REQUIRED WORK »
1. Say whether each of the statements (a), (b) and (c) below agrees with the StelLA excerpt, answering yes or no and quoting the words of the excerpt that decide it. (a) The initialization requires changing the pretrained weights. (b) The text-to-image experiments use rank 4. (c) The FID reduction reaches up to 20 points.
2. In the StelLA excerpt below, which model and rank does the commonsense reasoning comparison use?
3. Extend the StelLA excerpt below, picking up right after its final sentence.

(PROVIDED PASSAGE Opens)

The training objective is the standard task loss \(\mathcal{L}\), but the optimization paths differ: \(U\) and \(V\) are optimized under constraints on the Stiefel manifold, while \(S\) is optimized without constraints in Euclidean space. Initialization uses random column-orthogonal matrices for \(U\)/\(V\) and the identity matrix for \(S\), requiring no modification of pretrained weights as in PiSSA.

Key Experimental Results¶

Main Results¶

Commonsense Reasoning (LLaMA3-8B, rank=32)

Method	Params (%)	BoolQ	PIQA	HellaSwag	WinoGrande	ARC-e	ARC-c	Avg.
LoRA	0.700	75.16	88.14	95.41	86.74	90.84	78.70	85.27
DoRA	0.710	75.38	88.01	95.35	86.29	90.54	79.69	85.16
ScaledAdamW	0.700	75.24	88.57	95.81	85.11	91.09	80.55	85.40
StelLA	0.702	75.91	89.86	96.41	87.82	91.98	82.34	86.72

StelLA achieves approximately +1.3 percentage points improvement on both LLaMA2-7B and LLaMA3-8B.

Text-to-Image Generation (SD 1.5, rank=4, FID↓)

Dataset	LoRA	DoRA	PiSSA	StelLA
BarbieCore	175.48	175.04	299.49	170.25
Expedition	156.34	155.80	291.22	146.12
Hornify	180.48	179.58	295.15	167.53

FID reduction reaches up to 12 points.

(PROVIDED PASSAGE Closes)
(DATASET EXCERPT Opens)

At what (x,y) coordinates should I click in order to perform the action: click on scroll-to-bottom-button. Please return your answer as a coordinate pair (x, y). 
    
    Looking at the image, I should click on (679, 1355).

(DATASET EXCERPT Closes)

RESPONSES BY ITEM NUMBER »
1.
(a) No: "requiring no modification of pretrained weights"
(b) Yes: "rank=4"
(c) No: "FID reduction reaches up to 12 points."

2. LLaMA3-8B with rank 32.

3.
Ablation Study¶

Configuration	Avg. Accuracy	Notes
StelLA (default)	86.72	Non-zero init + gradient scaling
Euclidean geometry (no orthogonality constraint)	84.4	Demonstrates necessity of orthogonal constraint
Quotient space geometry	85.7	Inferior to Stiefel product manifold
Zero initialization	86.5	Small \(S\) leads to small \(U\)/\(V\) gradients, slow convergence
Pseudo-zero initialization	84.2	Corrupts pretrained weights, worst performance
SVD-major initialization	86.7	Close to random init, showing geometric optimization can learn subspaces automatically
Without gradient scaling	86.4	Scaling provides +0.3 improvement
Polar retraction vs. exponential map	86.72 vs 86.76	Comparable performance; polar retraction is more efficient

Key Findings¶

The Stiefel manifold constraint substantially outperforms unconstrained Euclidean three-factor decomposition (TriLoRA/MoSLoRA): 86.7 vs. 84.4
StelLA is robust to initialization strategy: random initialization, SVD principal components, and SVD minor components yield comparable performance
Additional parameter count increases by only \(r^2\) (rank squared), which is negligible
StelLA also achieves consistently superior results on image classification (ViT-Base/Large, 8 datasets)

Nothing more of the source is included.